1 Todėl, suprasdami, kad turime šį tarnavimą iš gailestingumo, mes nepailstame.

2 Atsisakę slaptų begėdysčių, nesileidžiame į gudravimus ir nekraipome Dievo žodžio, bet, atskleisdami tiesą, prisistatome kiekvieno žmogaus sąžinei Dievo akivaizdoje.

3 O jeigu Evangelija yra paslėpta, tai ji paslėpta žūstantiems,

4 kuriems šio amžiaus dievas apakino protus; netikintiems, kad jiems nesušvistų Kristaus, kuris yra Dievo atvaizdas, šlovės Evangelijos šviesa.

5 Mes ne save pačius skelbiame, bet Kristų Jėzų kaip Viešpatį, o mes­jūsų tarnai dėl Jėzaus.

6 Nes tai Dievas, kuris įsakė iš tamsos nušvisti šviesai, sušvito mūsų širdyse, kad suteiktų mums Dievo šlovės pažinimo šviesą Kristaus veide.

7 Bet šitą turtą mes laikome moliniuose induose, kad būtų aišku, jog visa viršijanti jėgos apstybė iš Dievo, o ne iš mūsų.

8 Mes visaip spaudžiami, bet nesugniuždyti; suglumę, bet nenusivylę;

9 persekiojami, bet nepalikti; parblokšti, bet nežuvę.

10 Visada nešiojame savo kūne Viešpaties Jėzaus mirtį, kad ir Jėzaus gyvybė apsireikštų mūsų kūne.

11 Nes mes, gyvieji, dėl Jėzaus nuolat atiduodami mirčiai, kad ir Jėzaus gyvybė apsireikštų mūsų mirtingame kūne.

12 Taigi mumyse veikia mirtis, o jumyse gyvybė.

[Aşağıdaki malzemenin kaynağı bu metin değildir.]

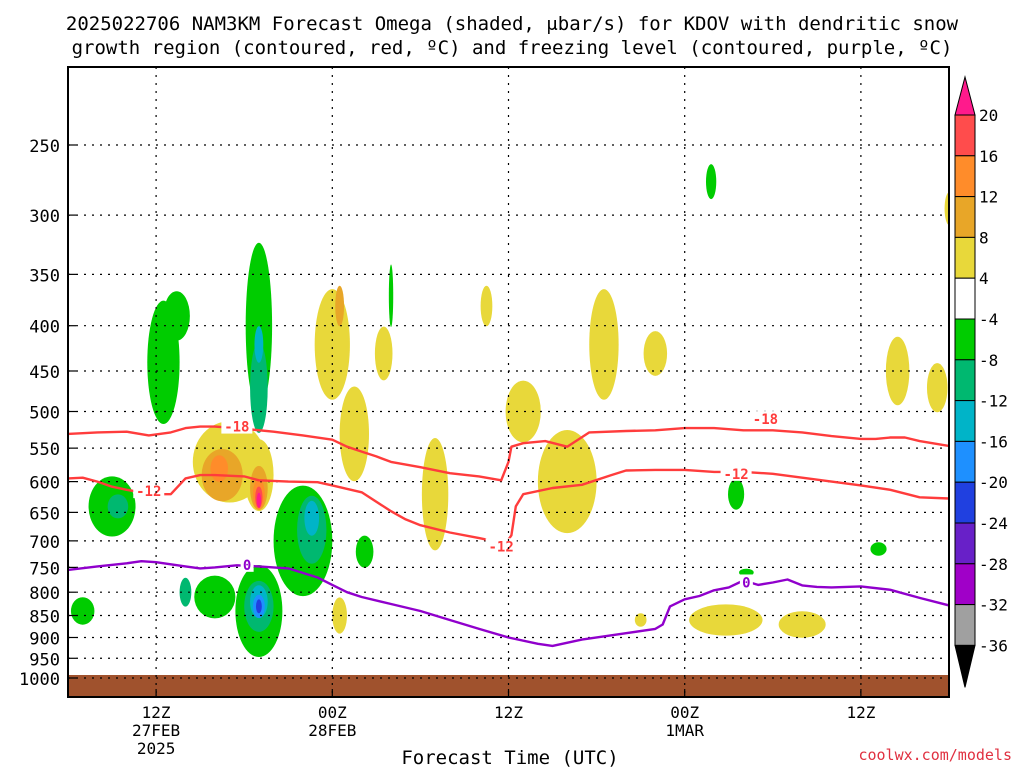  I want to click on colorbar-label--16: -16, so click(994, 442).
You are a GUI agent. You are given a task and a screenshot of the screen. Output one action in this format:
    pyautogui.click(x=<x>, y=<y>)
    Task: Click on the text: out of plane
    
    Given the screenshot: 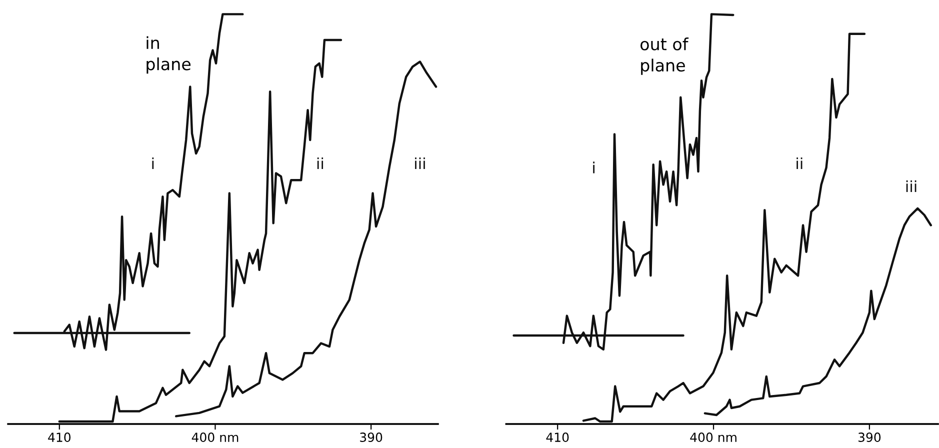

13 Turėdami tą pačią tikėjimo dvasią, apie kurią parašyta: "Aš įtikėjau, todėl prakalbėjau", mes irgi tikime ir todėl kalbame,

14 žinodami, kad Tas, kuris prikėlė Viešpatį Jėzų, taip pat ir mus prikels per Jėzų ir pastatys kartu su jumis.

15 Nes viskas yra dėl jūsų, kad per daugelį pagausėjusi malonė pagausintų dėkojimą Dievo šlovei.

16 Todėl mes nepailstame. Nors mūsų išorinis žmogus ir nyksta, vidinis diena iš dienos atsinaujina.

17 Mūsų trumpalaikis lengvas sielvartas ruošia mums visa pranokstančią amžinąją šlovę.

18 Tuo tarpu mes nežiūrime į tai, kas regima, bet į tai, kas neregima, nes kas regima, yra laikina, o kas neregima­amžina.